Privacy Policy

Last Updated: 20th April 2026

1. Introduction and Data Controller

Orbis Identity Ltd (“we”, “us”, “our”) operates the website orbisid.com (the “Website”) and provides the OrbisID Privileged Access Detection and Governance tool (the “Service”). We are committed to protecting your personal data and respecting your privacy in accordance with applicable data protection legislation.
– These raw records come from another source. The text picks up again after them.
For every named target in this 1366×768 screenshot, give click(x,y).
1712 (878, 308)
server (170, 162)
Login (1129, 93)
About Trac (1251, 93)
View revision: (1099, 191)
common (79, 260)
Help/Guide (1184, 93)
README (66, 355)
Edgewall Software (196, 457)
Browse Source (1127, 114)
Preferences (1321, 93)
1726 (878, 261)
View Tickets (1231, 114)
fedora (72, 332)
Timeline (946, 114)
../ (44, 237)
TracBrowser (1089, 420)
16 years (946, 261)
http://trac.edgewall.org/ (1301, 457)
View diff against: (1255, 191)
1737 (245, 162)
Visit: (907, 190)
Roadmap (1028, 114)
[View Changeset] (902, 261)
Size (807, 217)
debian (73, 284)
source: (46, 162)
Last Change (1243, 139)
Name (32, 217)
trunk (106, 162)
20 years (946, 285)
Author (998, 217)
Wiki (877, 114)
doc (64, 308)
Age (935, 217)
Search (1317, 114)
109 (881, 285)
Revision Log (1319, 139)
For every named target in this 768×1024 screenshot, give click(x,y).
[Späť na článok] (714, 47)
This Privacy Policy explains:

  • what personal data we collect when you visit our Website;
  • why we collect it and the legal basis under which we process it;
  • how long we retain it;
  • your rights as a data subject; and
  • how to contact us if you have any concerns.

Data Controller

Company NameOrbis Identity Ltd
Registered Address128 City Road
London
United Kingdom
EC1V 2NX
Websiteorbisid.com
Privacy Contact Emailprivacy@orbisid.com
ICO RegistrationZC128433

2. Scope of This Policy

This Privacy Policy applies to personal data collected via orbisid.com, including through:

  • browsing and navigating the Website;
  • submitting a contact or enquiry form;
  • signing up to our newsletter or marketing communications;
  • cookies and analytics technologies operating on the Website.
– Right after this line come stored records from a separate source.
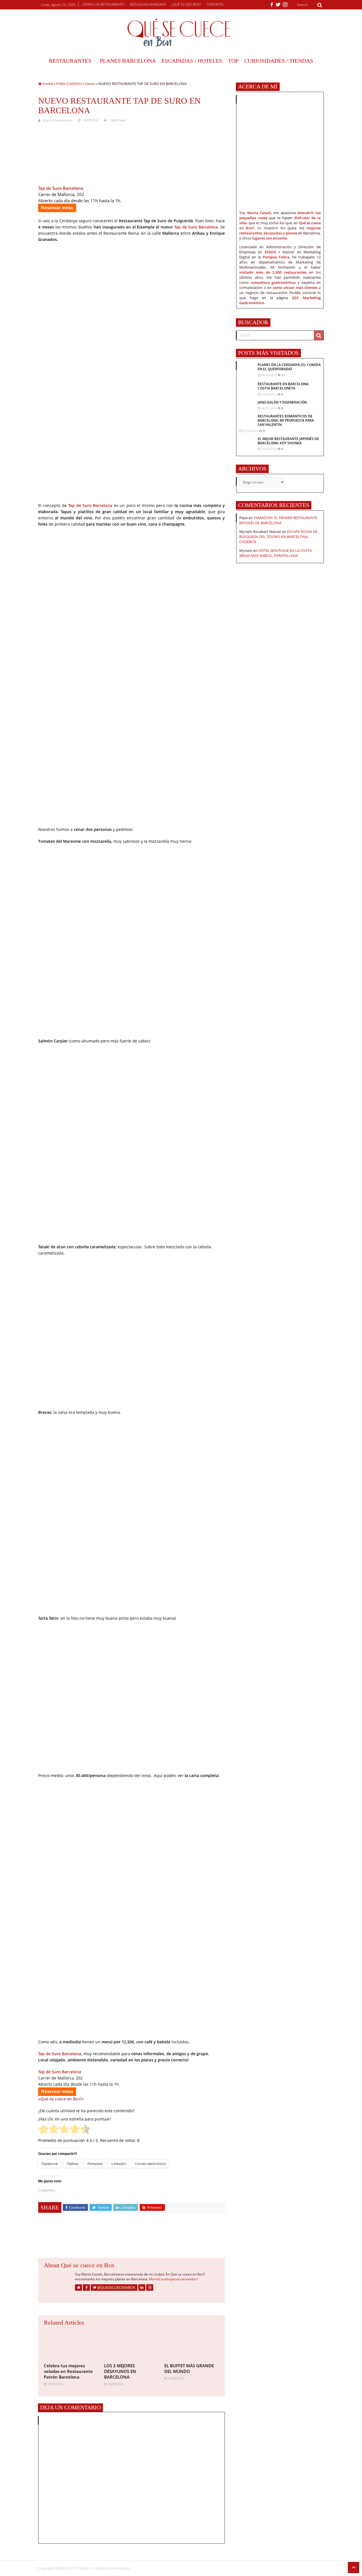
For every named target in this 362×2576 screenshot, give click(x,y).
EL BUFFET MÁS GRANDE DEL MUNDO (189, 2368)
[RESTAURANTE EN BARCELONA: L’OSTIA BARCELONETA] (247, 387)
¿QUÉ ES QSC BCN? (186, 4)
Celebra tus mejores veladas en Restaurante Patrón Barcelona (68, 2371)
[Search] (319, 5)
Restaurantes (70, 61)
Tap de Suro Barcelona (196, 227)
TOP (233, 61)
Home (47, 83)
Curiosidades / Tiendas (278, 61)
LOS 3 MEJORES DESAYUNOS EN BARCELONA (120, 2371)
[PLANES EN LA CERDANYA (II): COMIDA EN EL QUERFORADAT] (247, 370)
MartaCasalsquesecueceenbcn (173, 2279)
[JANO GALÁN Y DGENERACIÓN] (247, 403)
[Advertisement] (131, 2238)
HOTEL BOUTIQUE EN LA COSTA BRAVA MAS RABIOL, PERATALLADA (275, 553)
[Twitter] (278, 5)
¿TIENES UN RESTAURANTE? (102, 4)
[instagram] (285, 5)
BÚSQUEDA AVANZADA (148, 4)
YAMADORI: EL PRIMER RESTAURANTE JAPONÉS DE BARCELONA (278, 520)
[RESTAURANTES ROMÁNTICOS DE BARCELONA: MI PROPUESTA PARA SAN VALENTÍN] (247, 419)
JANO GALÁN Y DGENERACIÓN (282, 402)
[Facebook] (272, 5)
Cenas (90, 83)
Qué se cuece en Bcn (58, 120)
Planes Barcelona (128, 61)
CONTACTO (215, 4)
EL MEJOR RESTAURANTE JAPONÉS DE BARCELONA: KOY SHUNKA (288, 440)
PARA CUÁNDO (68, 83)
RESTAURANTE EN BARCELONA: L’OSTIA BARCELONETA (283, 386)
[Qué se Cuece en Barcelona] (181, 32)
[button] (67, 156)
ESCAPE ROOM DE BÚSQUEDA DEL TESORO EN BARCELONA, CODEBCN (278, 536)
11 (283, 375)
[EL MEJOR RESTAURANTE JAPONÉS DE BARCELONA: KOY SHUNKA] (247, 442)
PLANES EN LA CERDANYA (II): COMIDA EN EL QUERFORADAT (289, 366)
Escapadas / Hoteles (191, 61)
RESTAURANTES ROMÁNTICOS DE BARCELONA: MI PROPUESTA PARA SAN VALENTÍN (286, 420)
This policy does not apply to data processed within the OrbisID software product itself (e.g. scan data, privileged access records, audit logs), except for (a) the optional Automatic Update Checks and Anonymous Usage Telemetry features described in Section 3 below, and (b) the optional marketing contact opt-in described in Section 4.2, in each case where data is sent from a self-hosted OrbisID instance back to Orbis Identity Ltd. Processing of data within the OrbisID software product itself, other than as described in Sections 3 and 4.2, is governed by the data processing agreement entered into with each enterprise customer, in which the customer acts as the data controller and Orbis Identity Ltd acts as a data processor.
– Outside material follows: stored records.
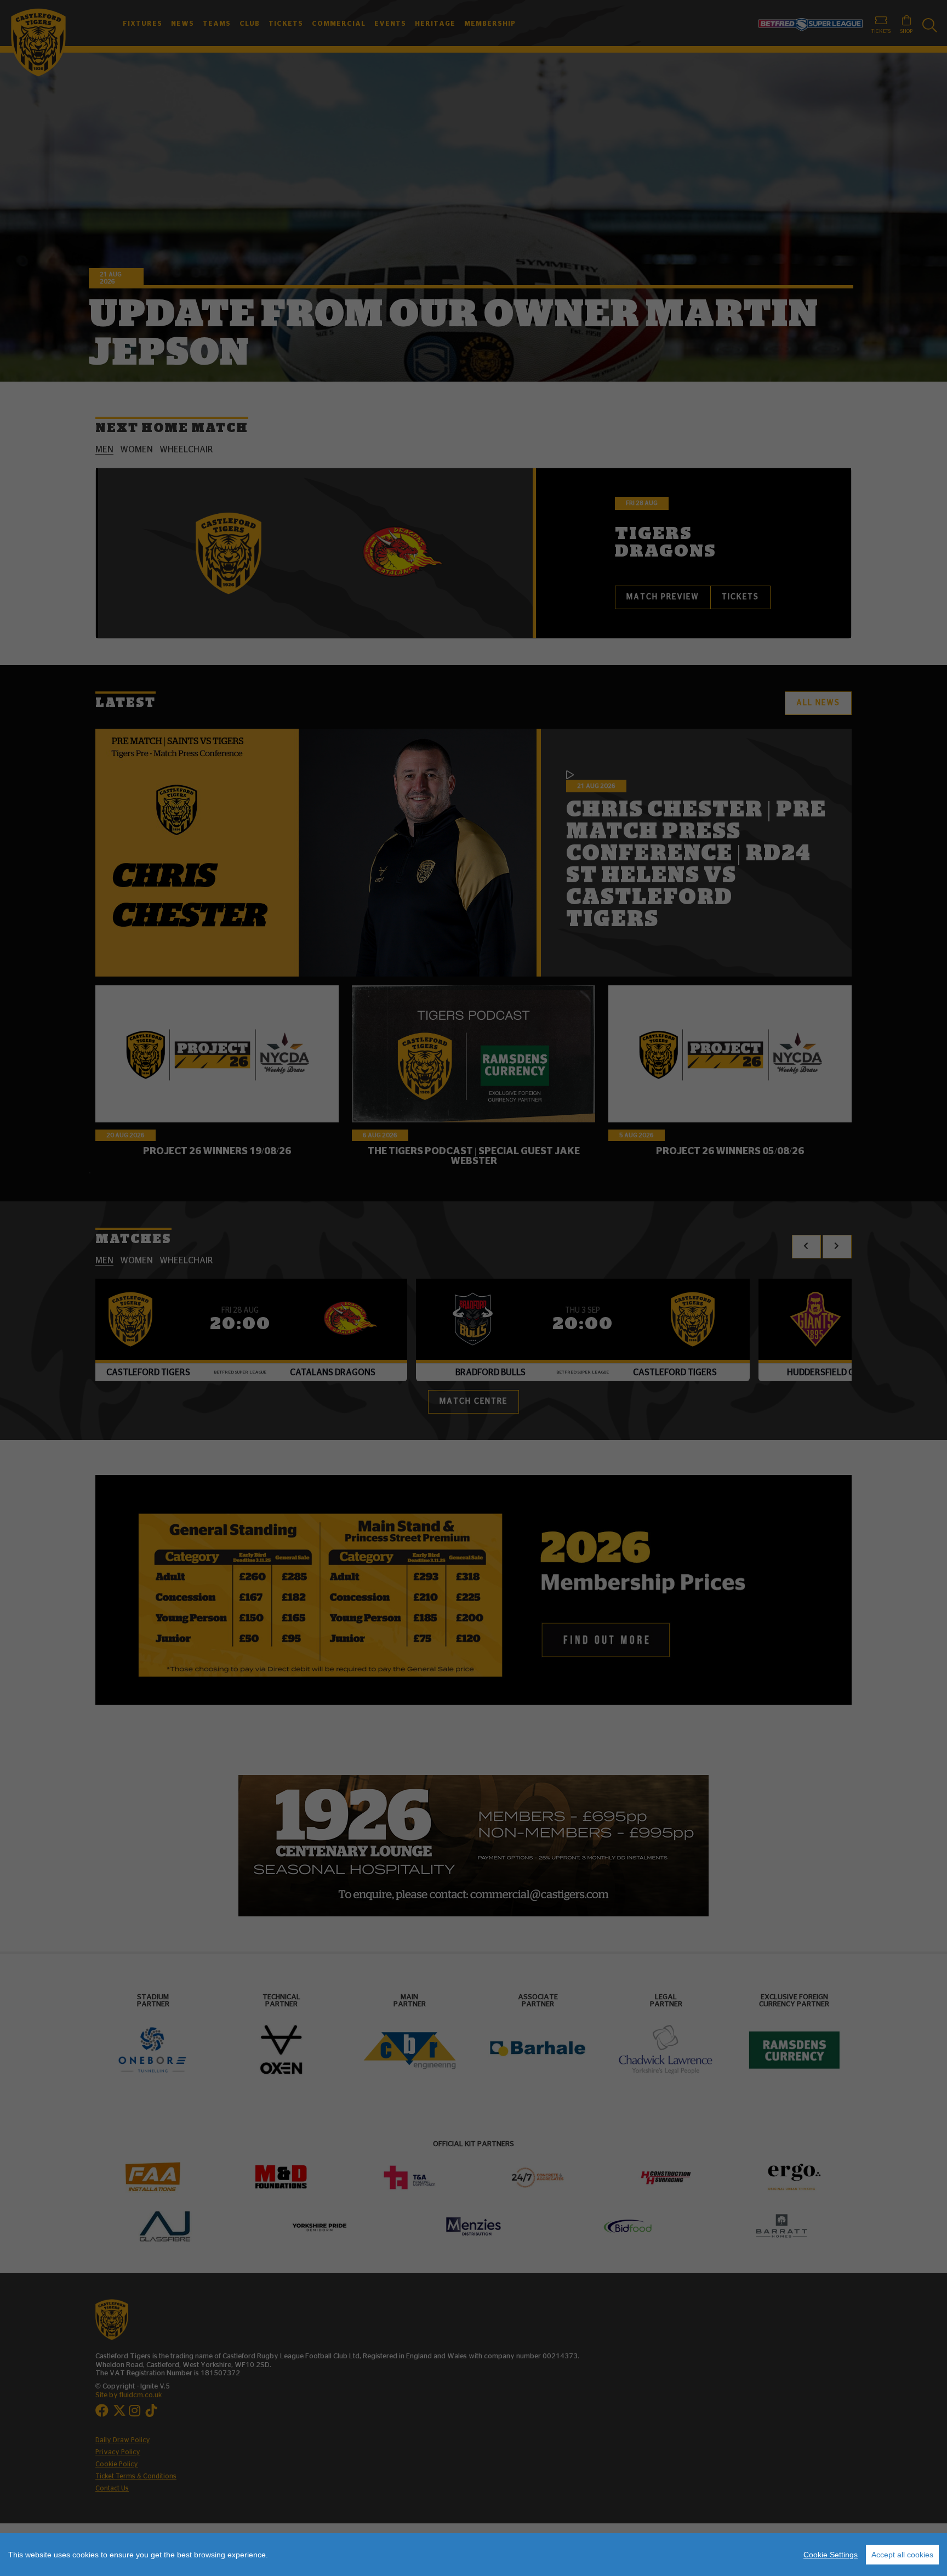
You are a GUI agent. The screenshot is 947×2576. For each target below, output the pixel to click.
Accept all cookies (902, 2554)
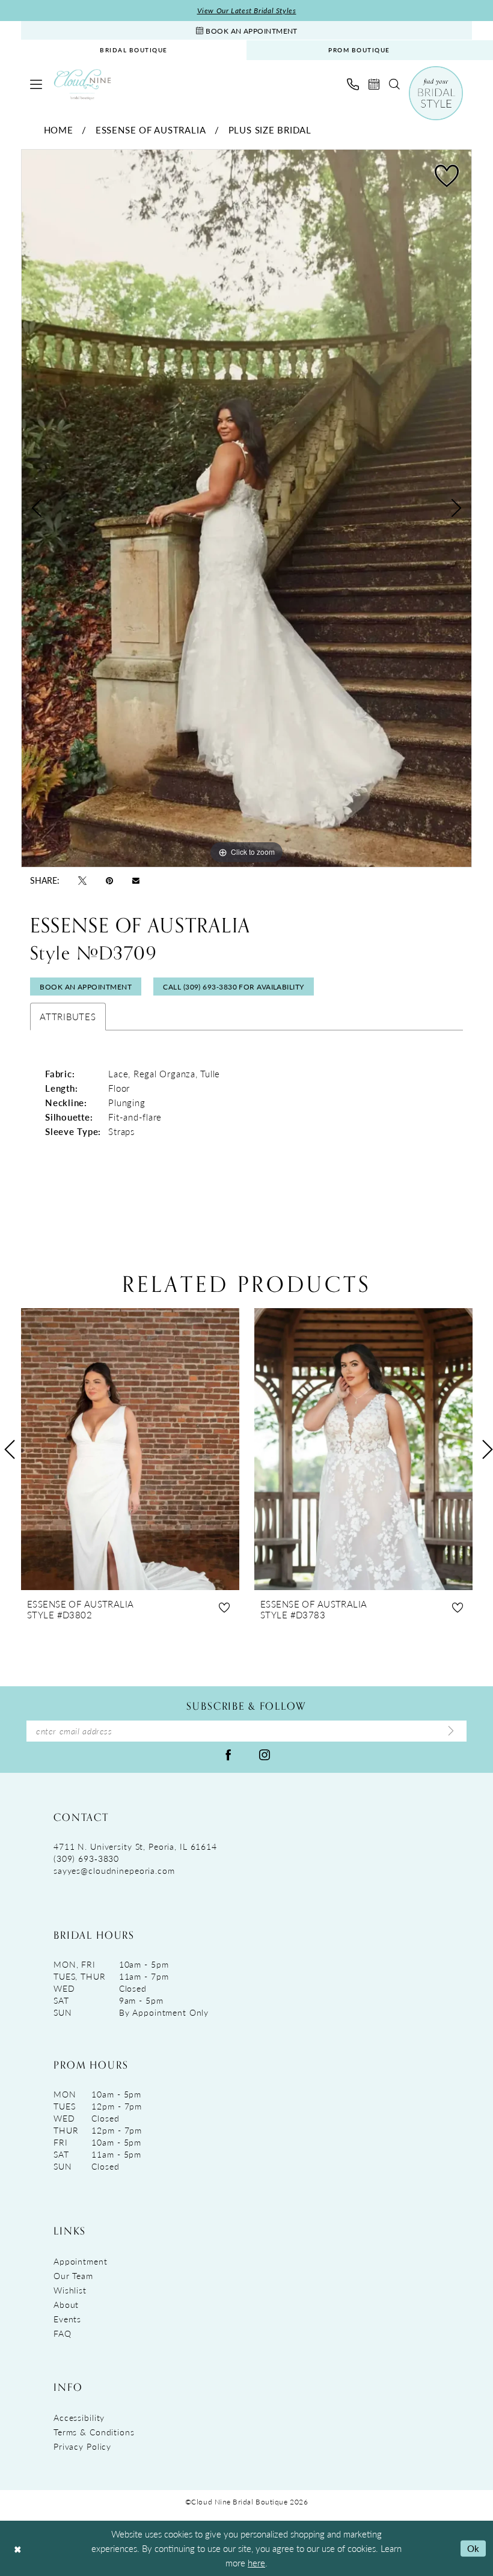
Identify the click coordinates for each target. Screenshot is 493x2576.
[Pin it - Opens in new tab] (109, 880)
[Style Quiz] (436, 93)
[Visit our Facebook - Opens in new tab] (228, 1754)
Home (58, 129)
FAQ (63, 2333)
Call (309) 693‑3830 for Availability (233, 987)
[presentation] (130, 1449)
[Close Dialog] (17, 2548)
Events (67, 2319)
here (256, 2562)
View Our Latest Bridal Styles (246, 10)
3. Automatic Update Checks and Anonymous Usage Telemetry

This section describes the two optional data flows from a self-hosted OrbisID instance back to Orbis Identity Ltd. Both are off by default. Neither is used for advertising, profiling, or any purpose other than operating the update-check service and improving the product.

3.1 What we collect

If “Check for Updates” is enabled – on by default, unlike usage telemetry below:

FieldDescription
Current versionThe OrbisID version number installed
Install IDA random identifier generated once per OrbisID instance (see below)

We record these two fields, together with a first-seen and last-seen timestamp, against the Install ID, so that we can count how many distinct OrbisID instances are in use and their version distribution. This is the only thing stored from this request – we do not log or retain anything else about it (see Retention below for how long).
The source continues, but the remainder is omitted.